その効果は抜群で、風呂に入ったナオミたちの体はホカホカ、肌もスベスベに、腰痛や肩こりも取れた。
「薬湯は薬にどっぷり浸かる感じです。温泉が近くにあれば良かったですけど、無いのは仕方ねーです」
「ぐぎゃがぎゃぎゃぎゃ(効果が同じなら、家の風呂でよくね?)」
「んーまあ、そーなんですけど。外で暖かい風呂に入ると、不思議とストレスが消えるです」
「牢屋に入れられた住人が釈放された感じかな?」
「ししょーの例えは酷でえですけど、それで間違ってねーです」
皆が会話に笑っていると、ソラリスがナオミたちの前にお茶を置いた。
「ルディ。今日の晩御飯は何にしますか?」
「寒い日にはやっぱり鍋です。鱈はまだあるですか?」
「ございます」
「だったら海鮮よせ鍋が食べたいですね」
「ぐぎゃぎゃぎゃ!(俺も食いてぇ!)」
「私もそれがいい」
「辛くなかったら、何でも食べます」
全員がルディの意見に賛成する。
「分かりました。準備します」
ソラリスは頭を下げると、キッチンへ戻った。
「じゃあ、一郎。僕たちも風呂に入るです」
「ぐぎゃ。ぎゃ!(んだ。入ろう!)」
「いってらっしゃい」
ルディとゴブリン一郎がこたつから出て風呂へと向かう。
2人の背中にルイジアナが手を振った。
「ワン! ワン! ワン!」
ルディたちがこたつでぬくんでいる頃、畜産場で飼われている4匹のコーギーが、初めて見る雪に興奮してはしゃぎ回っていた。

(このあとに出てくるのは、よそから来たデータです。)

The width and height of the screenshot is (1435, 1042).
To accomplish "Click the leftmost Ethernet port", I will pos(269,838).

その様子をなんでもお任せ春子さんの1人、ヒエンが見守る。
彼女にインストールされている疑似感情は冷静タイプなので、ソラリスと同じぐらい感情表現が少ない。だが、感情をどぶに捨てているソラリスと違って、彼女は感情を表面に出ないだけ。
ヒエンははしゃいでいる4匹のコーギーの様子に、薄く笑みを浮かべていた。
「ハッ ハッ ハッ!」
ヒエンがコーギーに近づくと、犬たちは彼女に近寄って、撫でてと舌を出してきた。
コーギーたちは面倒を見てくれるヒエンがとっても大好き。
頭を撫でられて興奮状態になると、彼女の足に齧り付いた。
「やめなさい」
しつけは大事。ヒエンは噛んだコーギーの頭をぴしゃっと叩く。
それで落ち着いたコーギーは大人しく……ならず、激しくお尻をフリフリして「大好き、大好き」とアピールしていた。

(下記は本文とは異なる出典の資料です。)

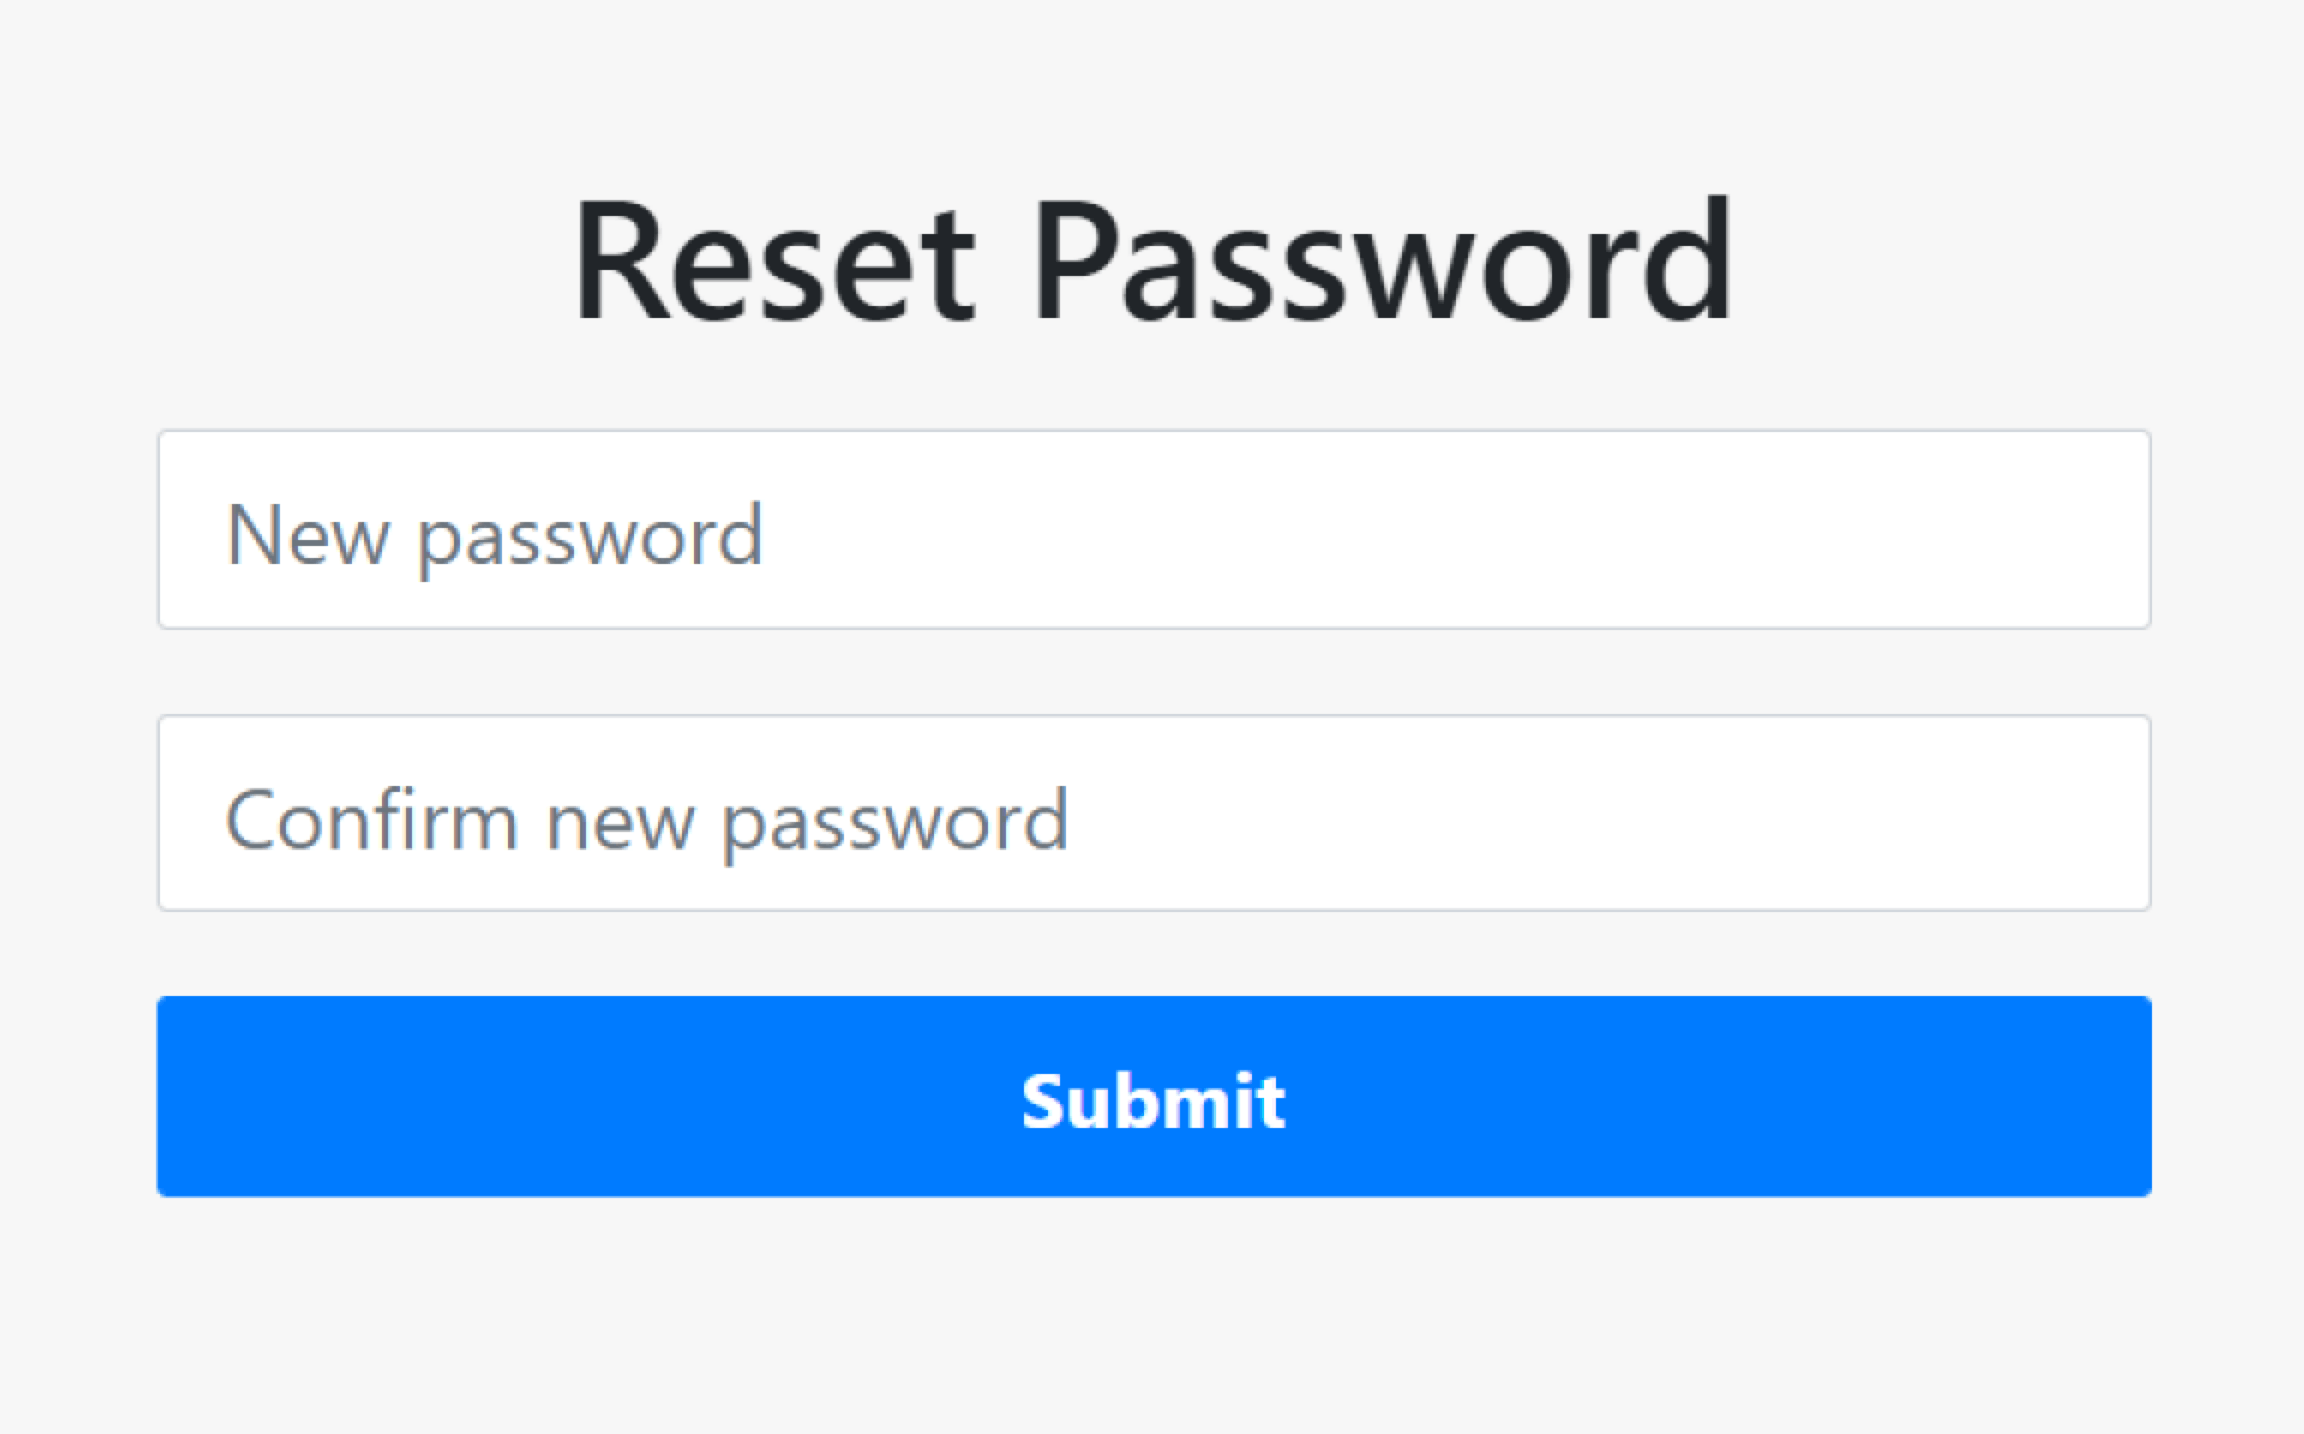Place cursor in the New password box

(1153, 530)
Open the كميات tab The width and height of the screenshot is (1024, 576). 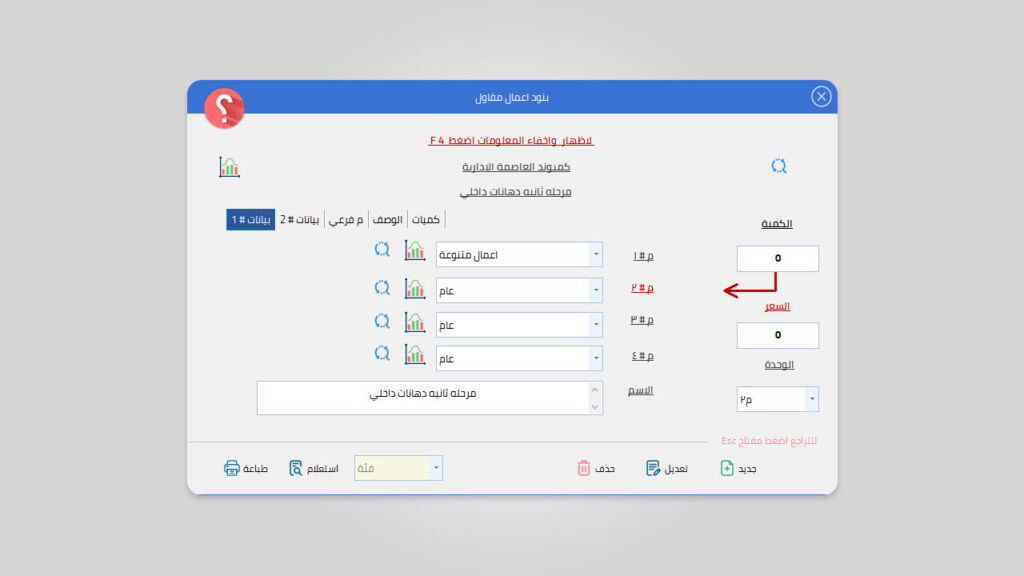click(x=426, y=219)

コーギーを引き連れたヒエンが、ムフロンの飼育場へ向かう。
ムフロンたちは寒い中でも平然としており、雪をかき分けて中から草を出すと、それをむしゃむしゃ食べていた。
以前、ヒエンはムフロンの群れに飼い葉を与えたが、彼らはそれに目を向かず、自然に生えている草しか食べなかった。
その理由をヒエンは思考する。
そして、導き出した答えは、草の中にあるマナの存在だった。